A inclusão do Pix na investigação é uma medida “desproporcional” e “desconectada” da disputa política que está acontecendo entre os países, na avaliação de Diego Perez, presidente da Associação Brasileira de Fintechs (ABFintechs). “A gente enxerga com preocupação, até porque as fintechs e as empresas que operam arranjos de pagamento são parceiras das bandeiras internacionais, que são essenciais para a existência das fintechs. Não existe um conflito direto”, diz.

Para ele, as taxas transacionais cobradas de empresas de cartão podem ser um dos fatores de incômodo dos EUA, mas, como essa é uma prática comum a outros países, não há motivos para aplicar uma punição ao Brasil. Além disso, destaca, o Pix é reconhecido internacionalmente por ser um instrumento “bem-sucedido” em inclusão financeira e competição.

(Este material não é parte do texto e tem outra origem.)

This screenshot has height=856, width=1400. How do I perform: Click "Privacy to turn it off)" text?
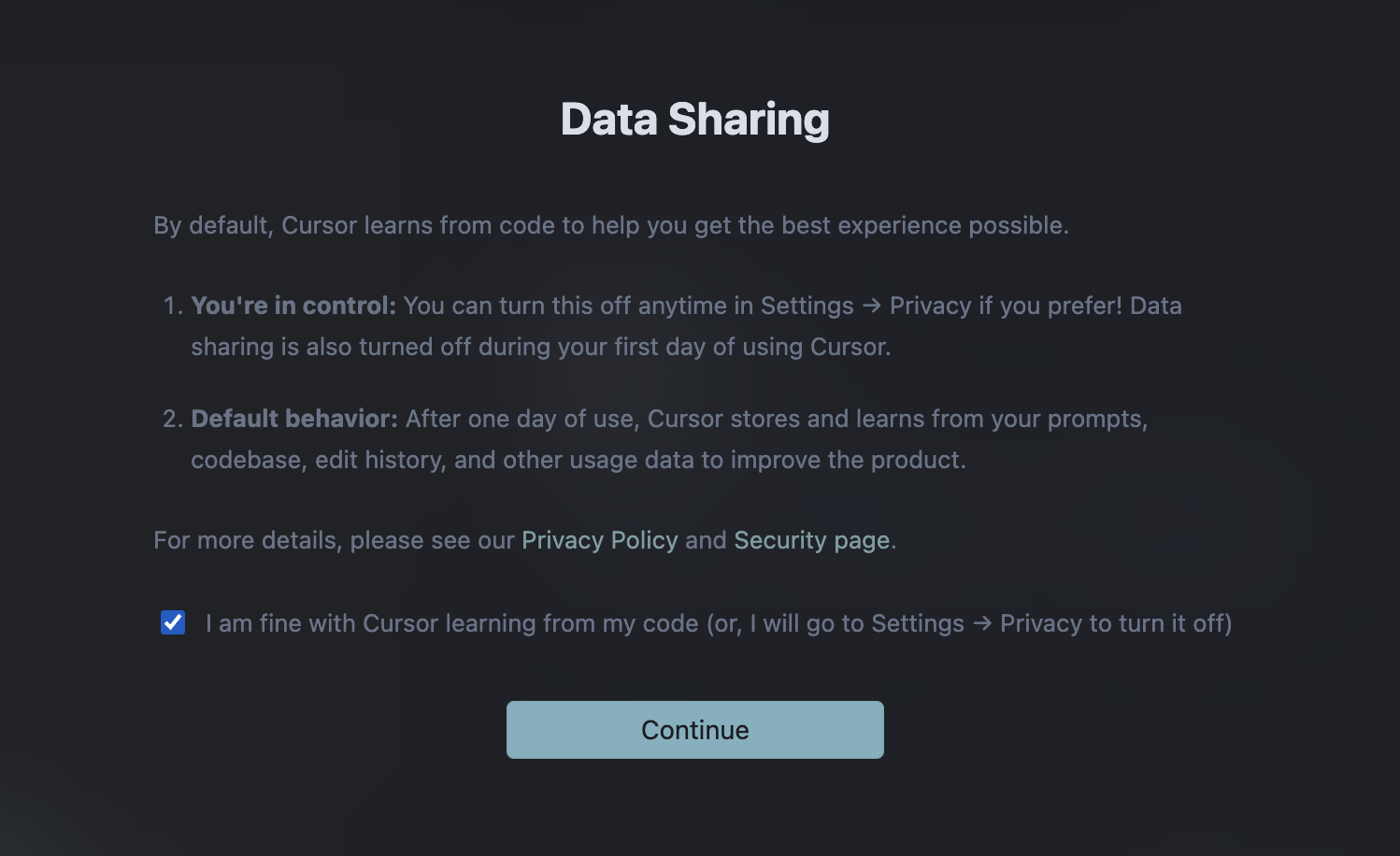1116,623
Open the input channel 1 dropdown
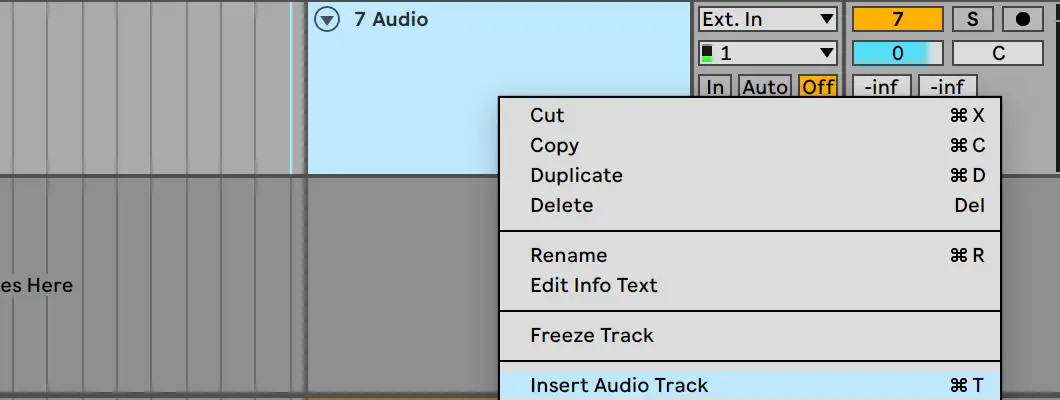 (767, 53)
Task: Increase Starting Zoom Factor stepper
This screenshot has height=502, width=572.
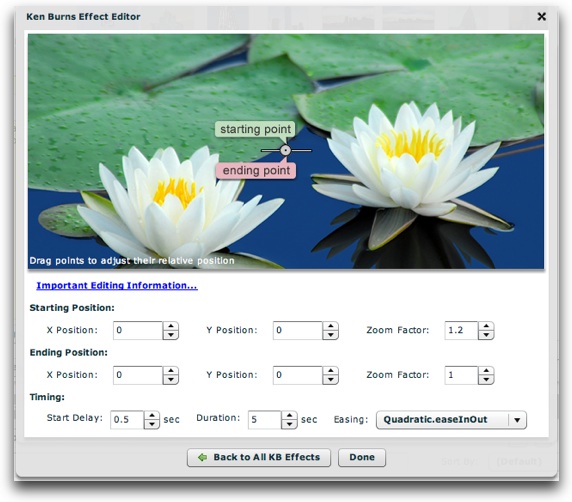Action: pyautogui.click(x=486, y=326)
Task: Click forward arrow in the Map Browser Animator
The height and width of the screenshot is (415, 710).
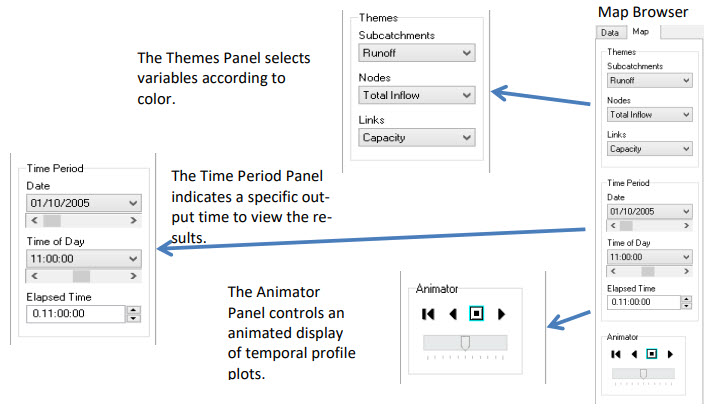Action: pyautogui.click(x=670, y=354)
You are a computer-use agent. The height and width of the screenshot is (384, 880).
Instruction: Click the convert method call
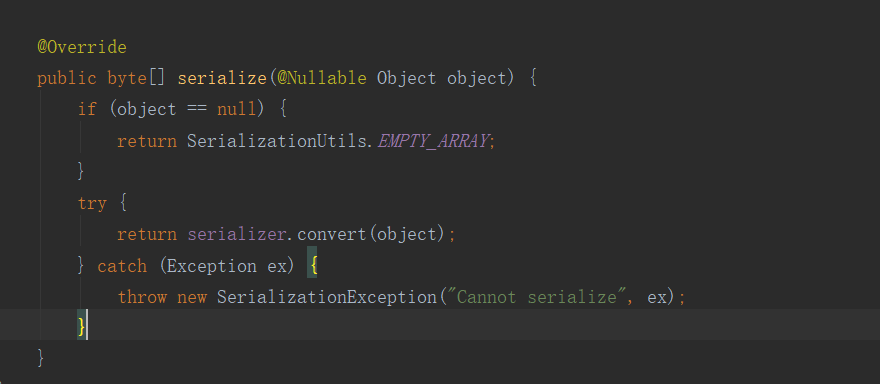[332, 234]
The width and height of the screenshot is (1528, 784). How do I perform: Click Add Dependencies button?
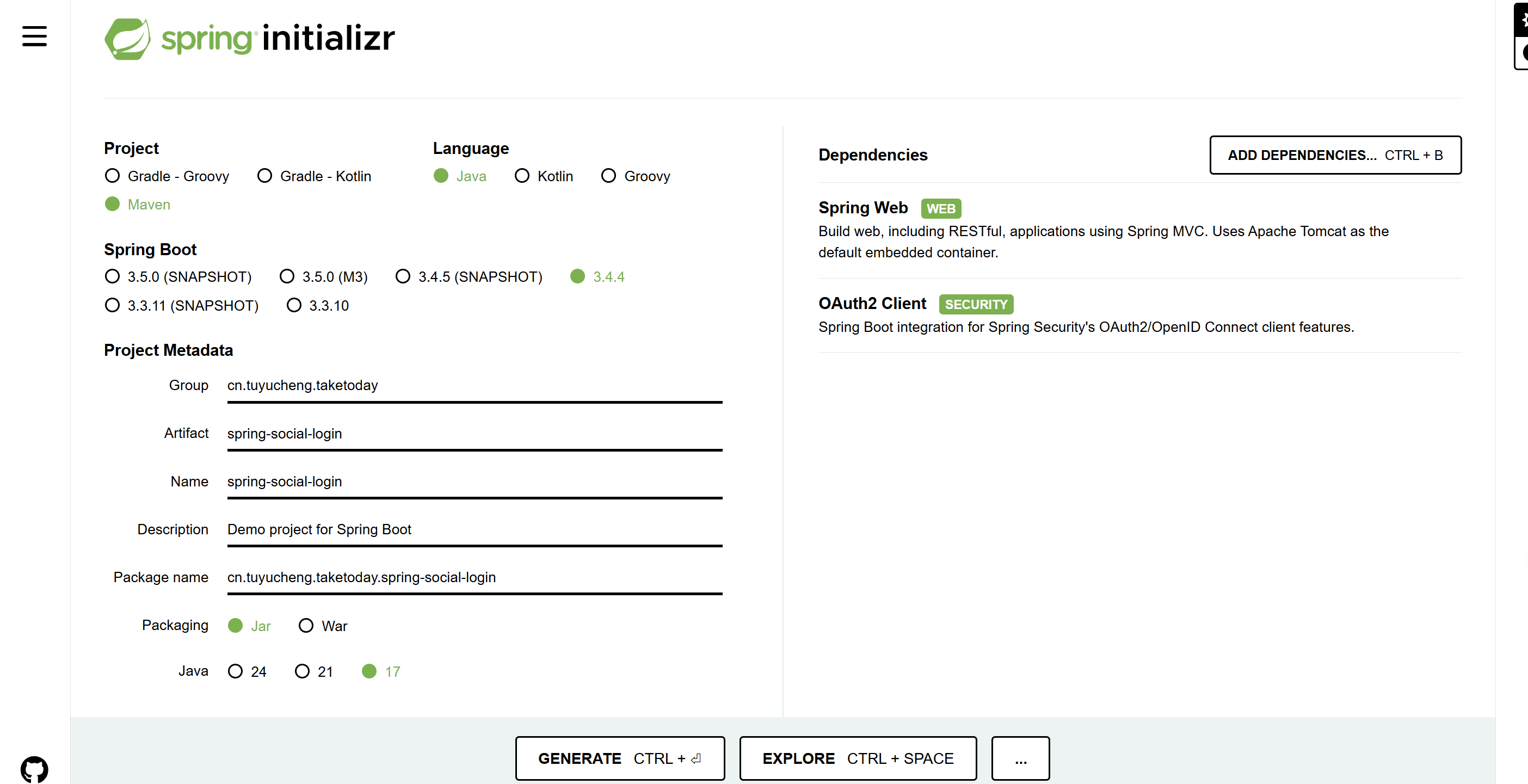(x=1335, y=156)
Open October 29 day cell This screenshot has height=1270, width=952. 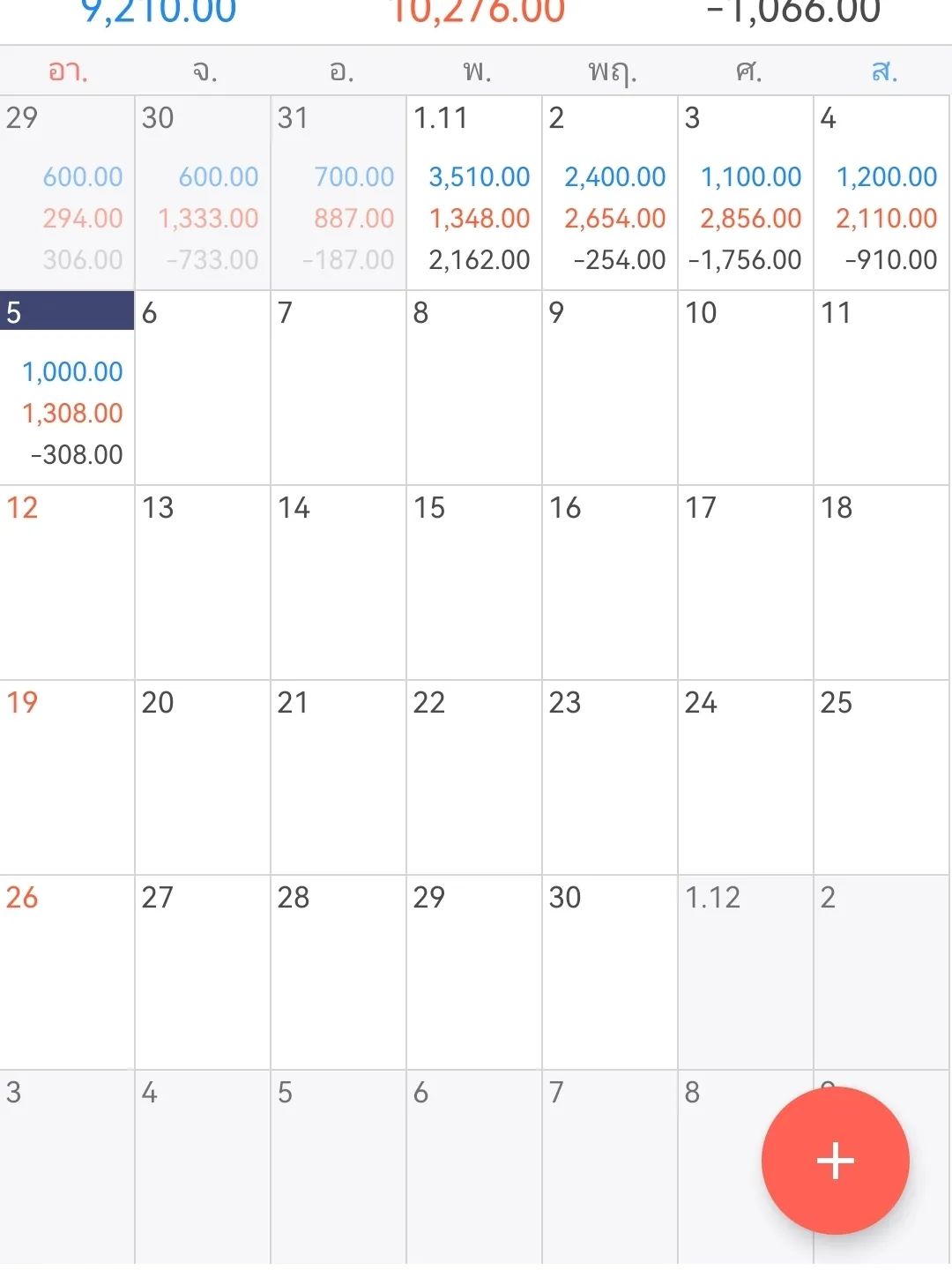pos(67,192)
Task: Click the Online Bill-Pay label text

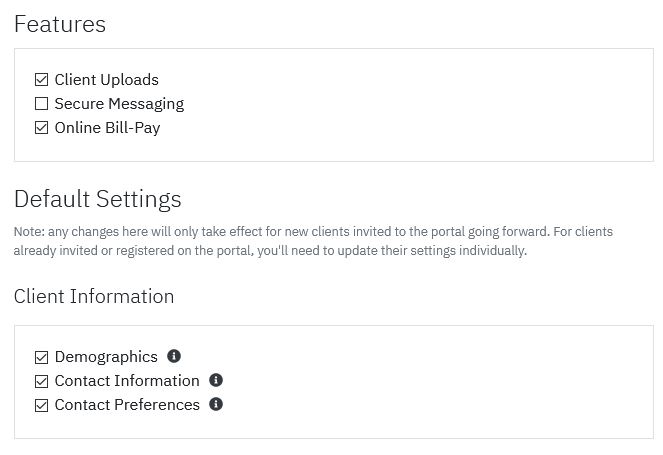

A Associação Brasileira de Bancos (ABBC) também defende, em nota, o Pix como “motor da inclusão social, da eficiência e da concorrência saudável no mercado brasileiro”. Para a entidade, que reúne bancos médios e digitais, o Pix Parcelado integrará ao mercado quem não tem acesso ao cartão de crédito. “A nova funcionalidade promete expandir ainda mais o alcance social do Pix”, diz.

A Associação Brasileira das Empresas de Cartões de Crédito e Serviços (Abecs) afirma estar “avaliando e acompanhando, juntamente aos seus associados, os desdobramentos do tema com atenção dentro de sua esfera de atuação”.

Procuradas, Visa e Mastercard não quiseram se manifestar, assim como a Meta. Febraban e Zetta também não se pronunciaram.